Comms consultant Ste Davies speculated: “It appears that the Instagram algorithmic rule is going the same way the Facebook page algorithm did in 2014. The golden age for engagement is over and they’ll be ramping up the monetization from now on.”
Elsewhere, Elliott Kurjan, chief executive and co-founder at Wagyu Social, formerly a LadBible and Unilad social media exec, hasn’t detected a drop off in organic reach however has instead seen larger fluctuation in performance from post to post. Some posts that don’t get any initial traction “are being buried by the algorithmic rule faster than ever,” he said.
“This was always the case, but it’s undoubtedly getting more noticeable. Once you have a piece of content that your audience clearly interact with it gets pushed and the reach flies,” Kurjan noted.
The Drum put these concerns to Instagram which said it had not made any recent changes to the “feed ranking algorithm”.
Quelling complaints that users’ friend content was being hidden in favor of brands, it said users now see more than 90% of their friends’ posts in their feed, as opposed to when the feed was chronological in 2016, where less than half of that was seen.
Furthermore, the spokesperson said that “no content is ever hidden” and the content from prominent figures isn’t granted higher priority, contrary to the claims that Instagram has a ‘shadowban’ policy in place.
However, it’s introducing additional monetization features. This week, for example, it allowed brands the option to pay to boost influencer posts as ads into the feeds of non-followers.
These algorithmic rule tweaks together with tests like hiding Likes and cracking down on inappropriate content is resulting in concerns from lingerie and swimwear brands that engagement could be affected, according to We Are Social’s head of research and insight Paul Greenwood.
Social media consultant Matt Navarra said that algorithmic rule complaints occur on a weekly basis on a social media group he runs, which has over 8,000 members. “People say organic reach is being strangled, others report having a record-breaking week,” he said.
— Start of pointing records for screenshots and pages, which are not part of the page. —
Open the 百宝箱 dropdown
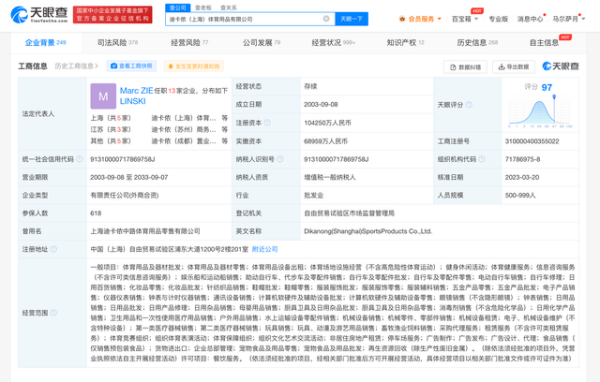Viewport: 600px width, 382px height. coord(465,19)
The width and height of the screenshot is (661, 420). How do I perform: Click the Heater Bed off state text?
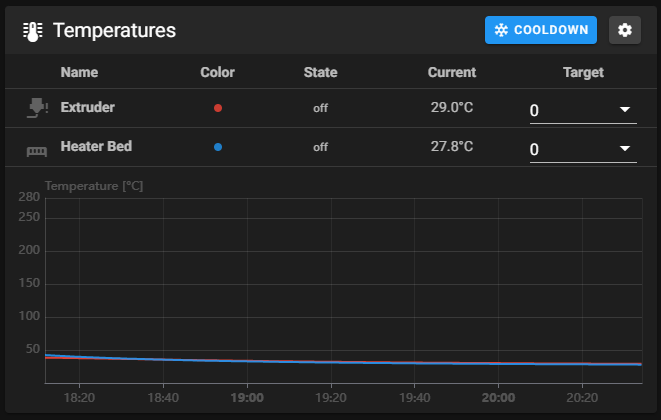point(320,147)
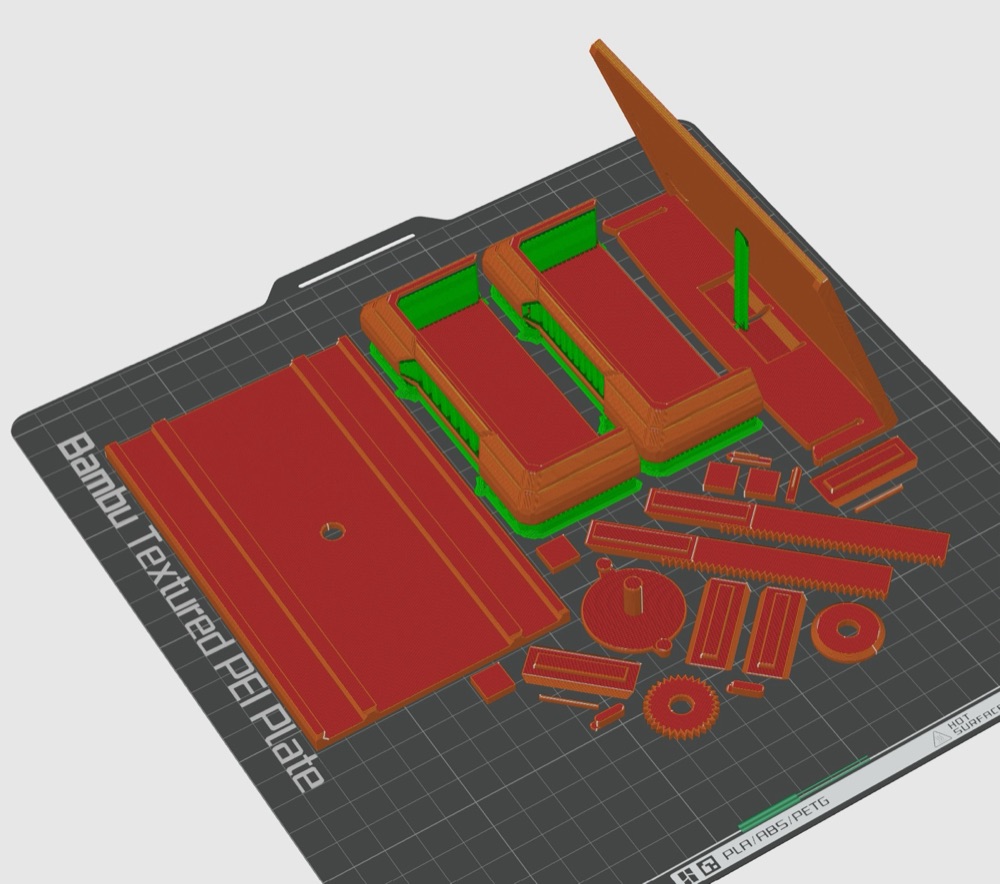Click the Bambu Textured PEI Plate text
The image size is (1000, 884).
coord(191,612)
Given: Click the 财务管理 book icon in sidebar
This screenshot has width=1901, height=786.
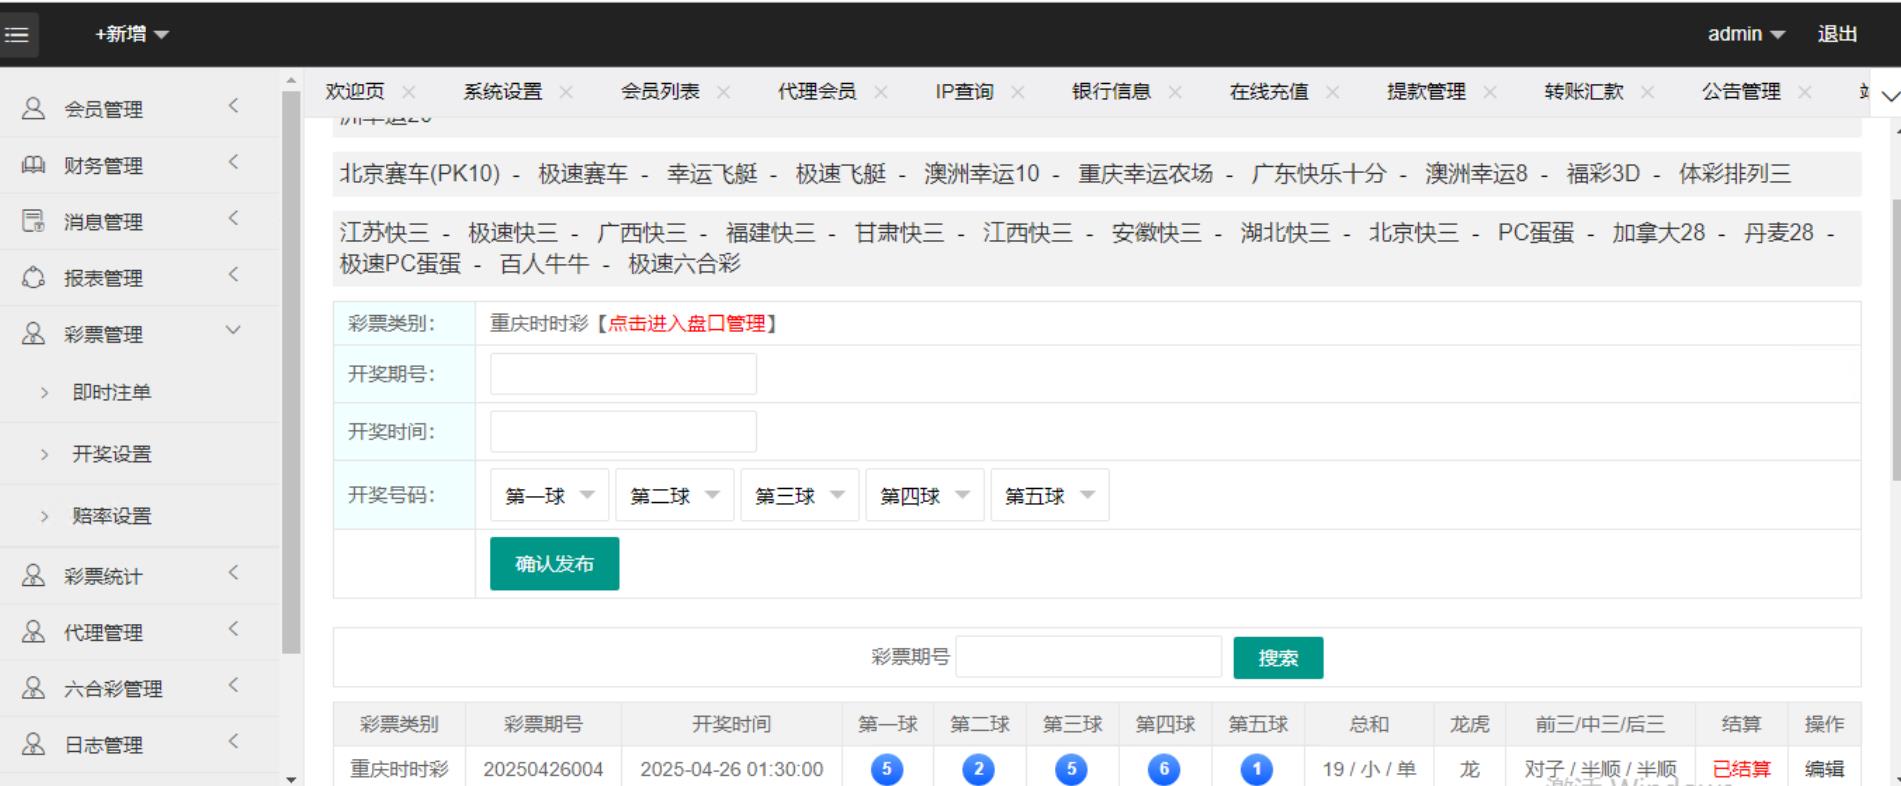Looking at the screenshot, I should 33,165.
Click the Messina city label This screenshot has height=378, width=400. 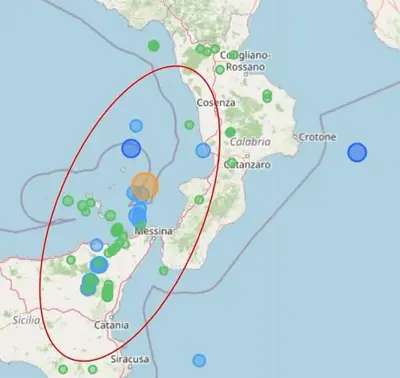[x=154, y=231]
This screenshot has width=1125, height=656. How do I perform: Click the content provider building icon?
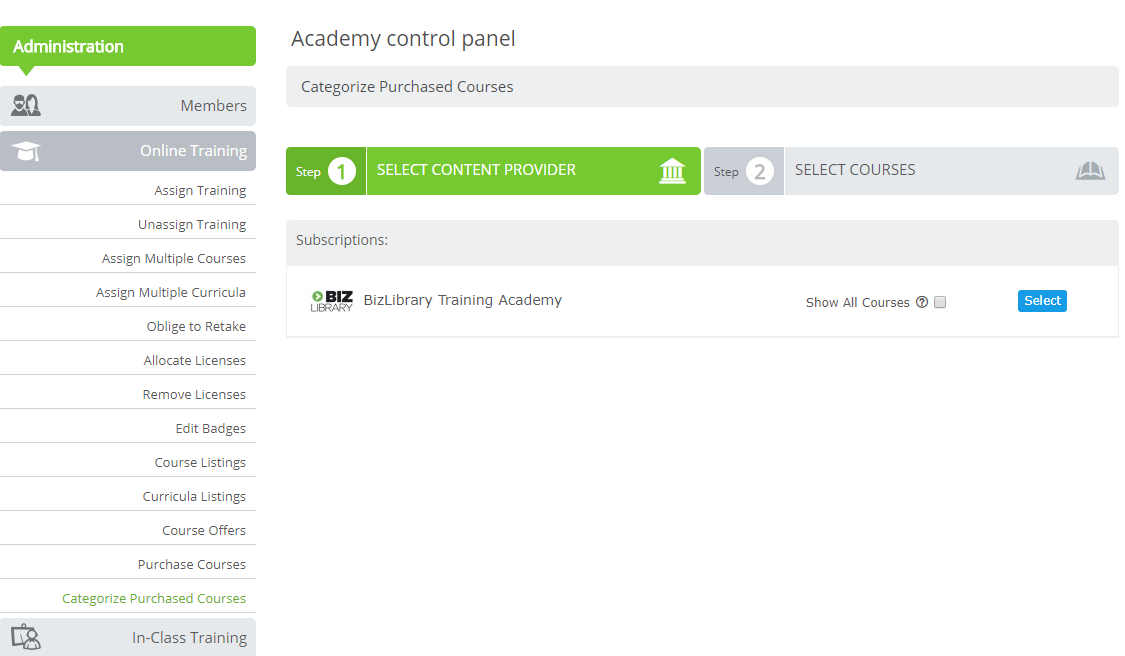672,171
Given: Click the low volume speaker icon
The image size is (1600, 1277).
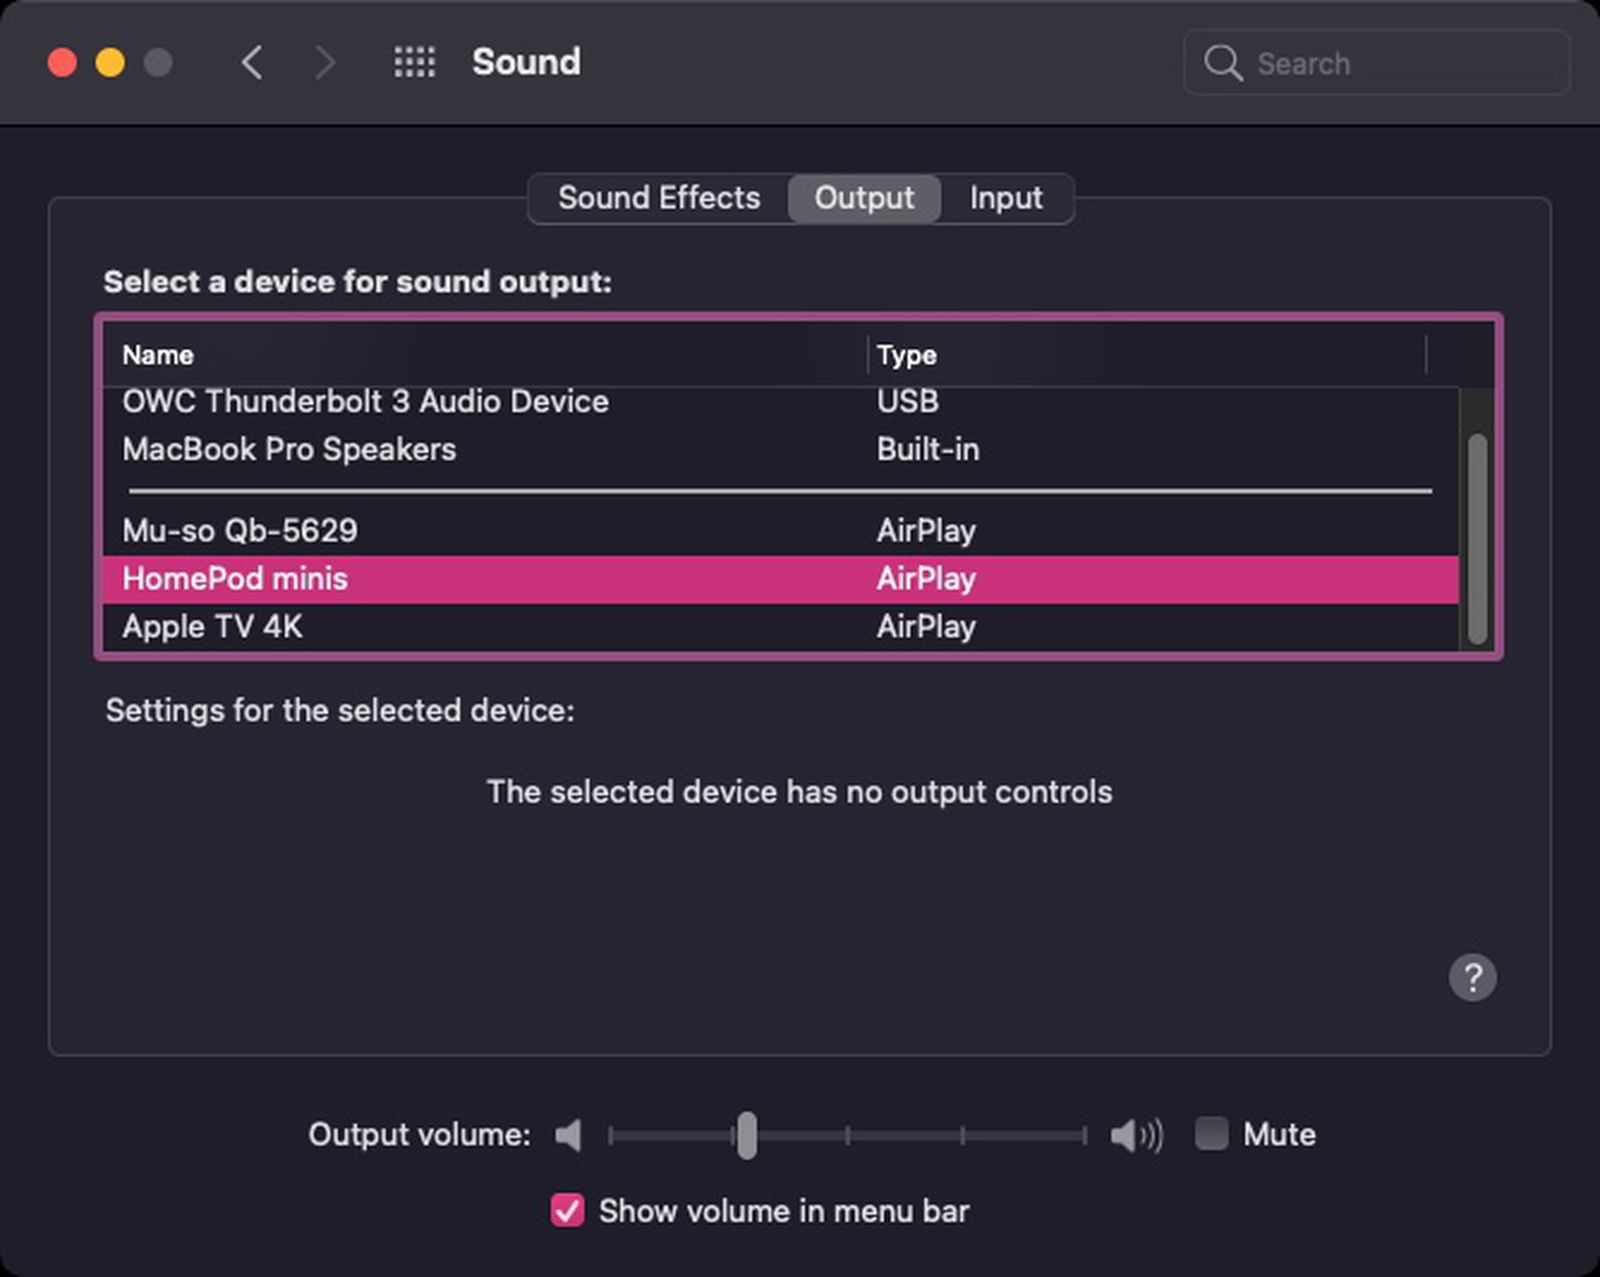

Rather than any drastic algorithmic rule change, these frequent reach fluctuations are instead just “part and parcel of the platform,” in line with Sedge Beswick, the founder and managing director of influencer marketing agency Seen Connects.
She said there have been no notable drop-offs with the agency’s influencer set recently however suggested that any reduced reach others are experiencing could be down to the raised prominence and organic reach of IGTV videos, commanding more feed real estate.
“We are still seeing huge value in organic content, particularly with micro influencers which are low value for brands but, brands need to be pulling owned, earned and paid posts closer together to drive the impact they need for their businesses,” she said.
“Those within marketing are more and more savvy to the fact that social platforms are becoming a paid-to-play space, paid media allows you to make sure you’re reaching specific audiences that are right for your business.”
Wagyu Social’s Kurjan urged anyone seeing an engagement dip to “focus on keeping the quality of your posts as high as possible whereas working out the ins and outs of what the algorithmic rule changes will favor.”
The platform has been in flux for many years as Facebook progressively makes its own mark. One of these is Instagram’s push to develop a commerce platform and make influencer posts shoppable.
Instagram users will have to get to grips with regular changes to the service – or migrate elsewhere.
For example, coming out of China is TikTok, the fledgling video app. Brands are increasingly becoming interested in this unsaturated area.